Jobs:
1. Name every date or year mentioned in the passage on California's Fair Pay Act.
2. In the passage on California's Fair Pay Act, which section of the California Labor Code does SB 358 amend?
3. Pick up the passage on California's Fair Pay Act after its final sentence and carry it forward.

Selected excerpt:
Information contained in this publication is intended for informational purposes only and does not constitute legal advice or opinion, nor is it a substitute for the professional judgment of an attorney.
On October 6, 2015, California's Governor Edmund G. Brown, Jr. signed into law Senate Bill (SB) 358, legislation intended to increase wage transparency and which will make it more difficult for an employer to defend against an equal pay claim. This measure (commonly referred to as the California Fair Pay Act) which amends Section 1197.5 of the California Labor Code relating to private employment, will take effect on January 1, 2016. When it takes effect, California's law on this subject will be one of the strongest equal pay laws in the nation.
The Intended Purpose of the Amendments
According to the report of the California Assembly Appropriations Committee, SB 358 was introduced to rectify California's "gender wage inequality" by discouraging secrecy among employees regarding their pay. The bill's author asserted that in 2013 the average woman in California working full time earned a median of 84 cents to every dollar earned by a man, resulting in a loss of over $33 billion each year. According to the author, SB 358 will allow open discussion and inquiries by employees regarding their own pay—as well as the pay of their co-workers—to enable employees to discover and challenge any wage differential and rectify this gap.

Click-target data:

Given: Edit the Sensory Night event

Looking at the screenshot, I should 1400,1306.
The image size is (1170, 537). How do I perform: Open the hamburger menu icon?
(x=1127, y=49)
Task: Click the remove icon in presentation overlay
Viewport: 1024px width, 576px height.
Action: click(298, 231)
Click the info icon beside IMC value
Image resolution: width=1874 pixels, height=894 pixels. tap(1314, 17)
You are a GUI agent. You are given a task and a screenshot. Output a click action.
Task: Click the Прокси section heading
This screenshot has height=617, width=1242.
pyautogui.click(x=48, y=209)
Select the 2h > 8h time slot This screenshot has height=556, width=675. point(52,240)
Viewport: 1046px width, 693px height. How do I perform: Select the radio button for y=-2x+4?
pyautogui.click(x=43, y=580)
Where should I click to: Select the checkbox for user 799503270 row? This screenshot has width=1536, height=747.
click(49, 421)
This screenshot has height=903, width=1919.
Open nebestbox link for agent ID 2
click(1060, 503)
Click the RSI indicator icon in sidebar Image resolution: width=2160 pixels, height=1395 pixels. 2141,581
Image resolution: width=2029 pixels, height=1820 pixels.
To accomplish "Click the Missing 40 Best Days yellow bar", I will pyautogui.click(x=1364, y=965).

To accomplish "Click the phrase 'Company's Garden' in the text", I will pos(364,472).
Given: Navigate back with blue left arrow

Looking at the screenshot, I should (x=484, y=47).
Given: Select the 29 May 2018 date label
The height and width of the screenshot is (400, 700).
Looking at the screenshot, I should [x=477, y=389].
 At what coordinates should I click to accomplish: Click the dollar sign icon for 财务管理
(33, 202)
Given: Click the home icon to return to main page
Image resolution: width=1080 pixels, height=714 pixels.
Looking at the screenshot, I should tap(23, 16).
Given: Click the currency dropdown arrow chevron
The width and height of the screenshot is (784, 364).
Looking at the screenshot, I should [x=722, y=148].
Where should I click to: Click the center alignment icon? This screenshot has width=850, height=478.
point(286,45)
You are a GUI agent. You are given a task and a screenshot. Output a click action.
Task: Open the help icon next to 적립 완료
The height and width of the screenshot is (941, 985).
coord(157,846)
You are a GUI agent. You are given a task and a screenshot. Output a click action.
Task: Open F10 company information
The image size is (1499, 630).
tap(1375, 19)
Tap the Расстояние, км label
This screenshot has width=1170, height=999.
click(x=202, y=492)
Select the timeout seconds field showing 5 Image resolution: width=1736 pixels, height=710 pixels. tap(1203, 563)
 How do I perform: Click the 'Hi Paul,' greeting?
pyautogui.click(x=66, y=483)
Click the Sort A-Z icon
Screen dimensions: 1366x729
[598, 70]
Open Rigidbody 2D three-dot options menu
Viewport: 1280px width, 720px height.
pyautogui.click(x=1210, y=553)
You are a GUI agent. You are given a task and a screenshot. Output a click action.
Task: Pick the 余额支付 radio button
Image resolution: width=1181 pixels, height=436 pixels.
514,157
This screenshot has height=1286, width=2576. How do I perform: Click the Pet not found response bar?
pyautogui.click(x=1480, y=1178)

Results by task:
1. October 6, 2015; January 1, 2016; 2013

2. Section 1197.5

3.
SB 358 also prohibits employers from discriminating or retaliating against employees who seek to enforce their rights under the amended statute. Employees who can prove they were discharged, discriminated against, or retaliated against in violation of the amended statutory scheme are entitled to seek reinstatement, recover lost wages and benefits, and obtain equitable relief against their employer.1
Requirements Under the Amended Statute
SB 358 borrows significantly from the yet-to-be-passed federal Paycheck Fairness Act, a bill that has stalled in Congress the last several years.2 SB 358 substantially relaxes the evidentiary burden of proof on employees complaining of unequal pay based on their gender. Before the amendment, an employee had to demonstrate he or she was not being paid at the same rate as someone of the opposite sex at the same establishment for "equal work."3 Under SB 358, the requirement of "same establishment" has been deleted, and the employee need only show he or she is not being paid at the same rate for "substantially similar work."4 Substantially similar work means a composite of skill, effort, and responsibility, performed under similar working conditions – but it need not be the same exact job.
Once the employee has made such a showing, SB 358 shifts the burden to an employer to affirmatively demonstrate the pay difference being complained about is based on any or all of these specific factors:
- a seniority system,
- a merit system,
- a system that measures earnings by quality or quantity of production, or
- a bona fide factor other than sex, such as education, training, or experience.5
While these four factors were included in Section 1197.5 of the Labor Code prior to the amendment, with the passage of SB 358, the employer's ability to rely on the fourth factor as a defense has been weakened significantly. In fact, SB 358 vastly increases the employer's burden in defending a claim of unfair pay by requiring an employer to show, through competent evidence, that any difference in compensation is not sex-based, is related to the position in question, and there exists a business necessity for the wage differential.6 The employee still may rebut this defense, however, by demonstrating an alternative business practice exists that would serve the same business purpose without the difference in wages.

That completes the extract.